> **Task prompt**: Return every line of the material below as a JSON array of strings, one string per line, leaving out blank lines.

>>>>

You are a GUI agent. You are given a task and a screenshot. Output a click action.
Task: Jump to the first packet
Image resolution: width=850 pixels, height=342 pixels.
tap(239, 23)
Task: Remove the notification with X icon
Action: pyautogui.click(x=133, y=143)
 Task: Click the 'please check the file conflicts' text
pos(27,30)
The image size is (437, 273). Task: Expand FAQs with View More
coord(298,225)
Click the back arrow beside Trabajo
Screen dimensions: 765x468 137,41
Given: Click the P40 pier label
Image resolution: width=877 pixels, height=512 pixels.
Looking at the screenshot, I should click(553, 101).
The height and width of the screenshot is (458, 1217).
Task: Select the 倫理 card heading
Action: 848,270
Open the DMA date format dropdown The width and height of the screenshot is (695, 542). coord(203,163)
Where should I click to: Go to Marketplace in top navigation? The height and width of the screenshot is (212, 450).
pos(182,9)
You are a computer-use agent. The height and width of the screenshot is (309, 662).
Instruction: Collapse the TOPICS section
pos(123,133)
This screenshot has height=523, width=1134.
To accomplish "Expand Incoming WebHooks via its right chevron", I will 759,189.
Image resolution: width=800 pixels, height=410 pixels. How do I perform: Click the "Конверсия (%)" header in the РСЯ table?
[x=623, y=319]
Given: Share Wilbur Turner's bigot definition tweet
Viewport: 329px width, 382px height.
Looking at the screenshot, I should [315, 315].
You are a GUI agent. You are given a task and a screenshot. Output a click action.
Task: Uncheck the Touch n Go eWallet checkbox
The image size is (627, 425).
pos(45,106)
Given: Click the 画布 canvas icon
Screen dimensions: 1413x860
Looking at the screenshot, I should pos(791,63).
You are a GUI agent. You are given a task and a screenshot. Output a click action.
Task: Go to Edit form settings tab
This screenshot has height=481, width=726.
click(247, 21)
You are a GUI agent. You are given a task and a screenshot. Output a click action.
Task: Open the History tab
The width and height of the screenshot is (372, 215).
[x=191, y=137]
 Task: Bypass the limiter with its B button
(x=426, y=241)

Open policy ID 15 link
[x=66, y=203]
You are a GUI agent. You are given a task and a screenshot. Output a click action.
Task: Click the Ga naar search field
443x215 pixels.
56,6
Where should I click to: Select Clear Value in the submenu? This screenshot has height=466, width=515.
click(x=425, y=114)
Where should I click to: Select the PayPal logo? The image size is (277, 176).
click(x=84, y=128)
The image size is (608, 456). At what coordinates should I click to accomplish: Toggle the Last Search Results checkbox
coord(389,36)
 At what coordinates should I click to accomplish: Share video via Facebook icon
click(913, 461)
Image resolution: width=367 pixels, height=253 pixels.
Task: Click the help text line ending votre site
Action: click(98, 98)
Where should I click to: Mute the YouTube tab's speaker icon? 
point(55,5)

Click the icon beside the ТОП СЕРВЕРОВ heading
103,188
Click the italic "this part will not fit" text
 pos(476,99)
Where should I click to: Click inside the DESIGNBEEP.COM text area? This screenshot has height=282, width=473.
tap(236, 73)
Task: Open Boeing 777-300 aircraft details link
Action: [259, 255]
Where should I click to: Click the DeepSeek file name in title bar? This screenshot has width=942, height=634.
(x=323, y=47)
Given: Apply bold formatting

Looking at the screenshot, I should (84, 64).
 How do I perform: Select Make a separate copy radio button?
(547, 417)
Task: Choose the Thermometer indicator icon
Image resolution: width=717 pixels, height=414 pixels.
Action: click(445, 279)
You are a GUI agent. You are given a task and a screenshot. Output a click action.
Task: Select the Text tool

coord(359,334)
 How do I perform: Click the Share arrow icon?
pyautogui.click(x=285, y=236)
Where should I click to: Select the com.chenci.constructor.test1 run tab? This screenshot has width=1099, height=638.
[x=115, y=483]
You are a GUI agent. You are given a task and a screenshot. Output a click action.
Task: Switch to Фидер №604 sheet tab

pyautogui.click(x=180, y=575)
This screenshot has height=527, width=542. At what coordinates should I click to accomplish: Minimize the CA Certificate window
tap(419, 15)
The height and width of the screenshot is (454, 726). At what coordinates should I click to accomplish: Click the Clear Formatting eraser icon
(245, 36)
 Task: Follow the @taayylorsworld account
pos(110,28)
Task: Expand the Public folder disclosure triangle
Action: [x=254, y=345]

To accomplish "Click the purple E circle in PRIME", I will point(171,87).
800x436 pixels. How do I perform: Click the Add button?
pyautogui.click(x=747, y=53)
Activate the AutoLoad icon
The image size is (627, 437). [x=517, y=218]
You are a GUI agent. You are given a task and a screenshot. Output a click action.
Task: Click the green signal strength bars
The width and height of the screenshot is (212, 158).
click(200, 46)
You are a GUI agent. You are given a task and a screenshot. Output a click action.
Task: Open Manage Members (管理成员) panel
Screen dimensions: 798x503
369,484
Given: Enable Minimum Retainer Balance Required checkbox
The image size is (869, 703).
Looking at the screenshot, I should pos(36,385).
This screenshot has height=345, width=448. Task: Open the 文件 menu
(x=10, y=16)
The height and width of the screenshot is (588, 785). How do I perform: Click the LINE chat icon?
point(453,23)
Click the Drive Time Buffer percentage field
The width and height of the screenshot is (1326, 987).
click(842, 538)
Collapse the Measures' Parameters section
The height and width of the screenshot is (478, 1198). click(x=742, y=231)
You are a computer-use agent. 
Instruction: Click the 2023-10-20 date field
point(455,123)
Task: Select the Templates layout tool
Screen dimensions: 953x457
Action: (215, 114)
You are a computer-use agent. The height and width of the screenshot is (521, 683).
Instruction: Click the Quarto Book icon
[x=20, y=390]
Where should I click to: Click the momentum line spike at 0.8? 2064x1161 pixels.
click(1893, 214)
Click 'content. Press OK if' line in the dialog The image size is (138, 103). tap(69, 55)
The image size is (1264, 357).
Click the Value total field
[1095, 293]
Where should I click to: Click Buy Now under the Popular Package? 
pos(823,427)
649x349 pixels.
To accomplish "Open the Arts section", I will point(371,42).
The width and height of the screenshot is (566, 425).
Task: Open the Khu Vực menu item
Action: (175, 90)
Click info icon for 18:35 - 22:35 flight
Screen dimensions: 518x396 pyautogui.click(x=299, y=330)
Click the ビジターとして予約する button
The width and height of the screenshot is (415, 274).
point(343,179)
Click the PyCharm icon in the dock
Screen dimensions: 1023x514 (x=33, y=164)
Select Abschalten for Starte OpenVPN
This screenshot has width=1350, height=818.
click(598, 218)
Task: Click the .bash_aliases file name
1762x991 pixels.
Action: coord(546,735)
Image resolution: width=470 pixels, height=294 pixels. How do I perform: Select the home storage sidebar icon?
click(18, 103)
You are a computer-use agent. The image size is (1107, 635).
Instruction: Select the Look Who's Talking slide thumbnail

<<<<

> **Output of the task**:
[
  "You are a GUI agent. You are given a task and a screenshot. Output a click action.",
  "Task: Jump to the first packet",
  "Image resolution: width=850 pixels, height=342 pixels.",
  "tap(239, 23)",
  "Task: Remove the notification with X icon",
  "Action: pyautogui.click(x=133, y=143)",
  " Task: Click the 'please check the file conflicts' text",
  "pos(27,30)",
  "The image size is (437, 273). Task: Expand FAQs with View More",
  "coord(298,225)",
  "Click the back arrow beside Trabajo",
  "Screen dimensions: 765x468 137,41",
  "Given: Click the P40 pier label",
  "Image resolution: width=877 pixels, height=512 pixels.",
  "Looking at the screenshot, I should click(553, 101).",
  "The height and width of the screenshot is (458, 1217).",
  "Task: Select the 倫理 card heading",
  "Action: 848,270",
  "Open the DMA date format dropdown The width and height of the screenshot is (695, 542). coord(203,163)",
  "Where should I click to: Go to Marketplace in top navigation? The height and width of the screenshot is (212, 450).",
  "pos(182,9)",
  "You are a computer-use agent. The height and width of the screenshot is (309, 662).",
  "Instruction: Collapse the TOPICS section",
  "pos(123,133)",
  "This screenshot has height=523, width=1134.",
  "To accomplish \"Expand Incoming WebHooks via its right chevron\", I will 759,189.",
  "Image resolution: width=800 pixels, height=410 pixels. How do I perform: Click the \"Конверсия (%)\" header in the РСЯ table?",
  "[x=623, y=319]",
  "Given: Share Wilbur Turner's bigot definition tweet",
  "Viewport: 329px width, 382px height.",
  "Looking at the screenshot, I should [315, 315].",
  "You are a GUI agent. You are given a task and a screenshot. Output a click action.",
  "Task: Uncheck the Touch n Go eWallet checkbox",
  "The image size is (627, 425).",
  "pos(45,106)",
  "Given: Click the 画布 canvas icon",
  "Screen dimensions: 1413x860",
  "Looking at the screenshot, I should pos(791,63).",
  "You are a GUI agent. You are given a task and a screenshot. Output a click action.",
  "Task: Go to Edit form settings tab",
  "This screenshot has height=481, width=726.",
  "click(247, 21)",
  "You are a GUI agent. You are given a task and a screenshot. Output a click action.",
  "Task: Open the History tab",
  "The width and height of the screenshot is (372, 215).",
  "[x=191, y=137]",
  " Task: Bypass the limiter with its B button",
  "(x=426, y=241)",
  "Open policy ID 15 link",
  "[x=66, y=203]",
  "You are a GUI agent. You are given a task and a screenshot. Output a click action.",
  "Task: Click the Ga naar search field",
  "443x215 pixels.",
  "56,6",
  "Where should I click to: Select Clear Value in the submenu? This screenshot has height=466, width=515.",
  "click(x=425, y=114)",
  "Where should I click to: Select the PayPal logo? The image size is (277, 176).",
  "click(x=84, y=128)",
  "The image size is (608, 456). At what coordinates should I click to accomplish: Toggle the Last Search Results checkbox",
  "coord(389,36)",
  " At what coordinates should I click to accomplish: Share video via Facebook icon",
  "click(913, 461)",
  "Image resolution: width=367 pixels, height=253 pixels.",
  "Task: Click the help text line ending votre site",
  "Action: click(98, 98)",
  "Where should I click to: Mute the YouTube tab's speaker icon? ",
  "point(55,5)",
  "Click the icon beside the ТОП СЕРВЕРОВ heading",
  "103,188",
  "Click the italic \"this part will not fit\" text",
  " pos(476,99)",
  "Where should I click to: Click inside the DESIGNBEEP.COM text area? This screenshot has height=282, width=473.",
  "tap(236, 73)",
  "Task: Open Boeing 777-300 aircraft details link",
  "Action: [259, 255]",
  "Where should I click to: Click the DeepSeek file name in title bar? This screenshot has width=942, height=634.",
  "(x=323, y=47)",
  "Given: Apply bold formatting",
  "Looking at the screenshot, I should (84, 64).",
  " How do I perform: Select Make a separate copy radio button?",
  "(547, 417)",
  "Task: Choose the Thermometer indicator icon",
  "Image resolution: width=717 pixels, height=414 pixels.",
  "Action: click(445, 279)",
  "You are a GUI agent. You are given a task and a screenshot. Output a click action.",
  "Task: Select the Text tool",
  "coord(359,334)",
  " How do I perform: Click the Share arrow icon?",
  "pyautogui.click(x=285, y=236)",
  "Where should I click to: Select the com.chenci.constructor.test1 run tab? This screenshot has width=1099, height=638.",
  "[x=115, y=483]",
  "You are a GUI agent. You are given a task and a screenshot. Output a click action.",
  "Task: Switch to Фидер №604 sheet tab",
  "pyautogui.click(x=180, y=575)",
  "This screenshot has height=527, width=542. At what coordinates should I click to accomplish: Minimize the CA Certificate window",
  "tap(419, 15)",
  "The height and width of the screenshot is (454, 726). At what coordinates should I click to accomplish: Click the Clear Formatting eraser icon",
  "(245, 36)",
  " Task: Follow the @taayylorsworld account",
  "pos(110,28)",
  "Task: Expand the Public folder disclosure triangle",
  "Action: [x=254, y=345]",
  "To accomplish \"Click the purple E circle in PRIME\", I will point(171,87).",
  "800x436 pixels. How do I perform: Click the Add button?",
  "pyautogui.click(x=747, y=53)",
  "Activate the AutoLoad icon",
  "The image size is (627, 437). [x=517, y=218]",
  "You are a GUI agent. You are given a task and a screenshot. Output a click action.",
  "Task: Click the green signal strength bars",
  "The width and height of the screenshot is (212, 158).",
  "click(200, 46)",
  "You are a GUI agent. You are given a task and a screenshot. Output a click action.",
  "Task: Open Manage Members (管理成员) panel",
  "Screen dimensions: 798x503",
  "369,484",
  "Given: Enable Minimum Retainer Balance Required checkbox",
  "The image size is (869, 703).",
  "Looking at the screenshot, I should pos(36,385).",
  "This screenshot has height=345, width=448. Task: Open the 文件 menu",
  "(x=10, y=16)",
  "The height and width of the screenshot is (588, 785). How do I perform: Click the LINE chat icon?",
  "point(453,23)",
  "Click the Drive Time Buffer percentage field",
  "The width and height of the screenshot is (1326, 987).",
  "click(842, 538)",
  "Collapse the Measures' Parameters section",
  "The height and width of the screenshot is (478, 1198). click(x=742, y=231)",
  "You are a computer-use agent. ",
  "Instruction: Click the 2023-10-20 date field",
  "point(455,123)",
  "Task: Select the Templates layout tool",
  "Screen dimensions: 953x457",
  "Action: (215, 114)",
  "You are a computer-use agent. The height and width of the screenshot is (521, 683).",
  "Instruction: Click the Quarto Book icon",
  "[x=20, y=390]",
  "Where should I click to: Click the momentum line spike at 0.8? 2064x1161 pixels.",
  "click(1893, 214)",
  "Click 'content. Press OK if' line in the dialog The image size is (138, 103). tap(69, 55)",
  "The image size is (1264, 357).",
  "Click the Value total field",
  "[1095, 293]",
  "Where should I click to: Click Buy Now under the Popular Package? ",
  "pos(823,427)",
  "649x349 pixels.",
  "To accomplish \"Open the Arts section\", I will point(371,42).",
  "The width and height of the screenshot is (566, 425).",
  "Task: Open the Khu Vực menu item",
  "Action: (175, 90)",
  "Click info icon for 18:35 - 22:35 flight",
  "Screen dimensions: 518x396 pyautogui.click(x=299, y=330)",
  "Click the ビジターとして予約する button",
  "The width and height of the screenshot is (415, 274).",
  "point(343,179)",
  "Click the PyCharm icon in the dock",
  "Screen dimensions: 1023x514 (x=33, y=164)",
  "Select Abschalten for Starte OpenVPN",
  "This screenshot has width=1350, height=818.",
  "click(598, 218)",
  "Task: Click the .bash_aliases file name",
  "1762x991 pixels.",
  "Action: coord(546,735)",
  "Image resolution: width=470 pixels, height=294 pixels. How do I perform: Select the home storage sidebar icon?",
  "click(18, 103)",
  "You are a computer-use agent. The image size is (1107, 635).",
  "Instruction: Select the Look Who's Talking slide thumbnail"
]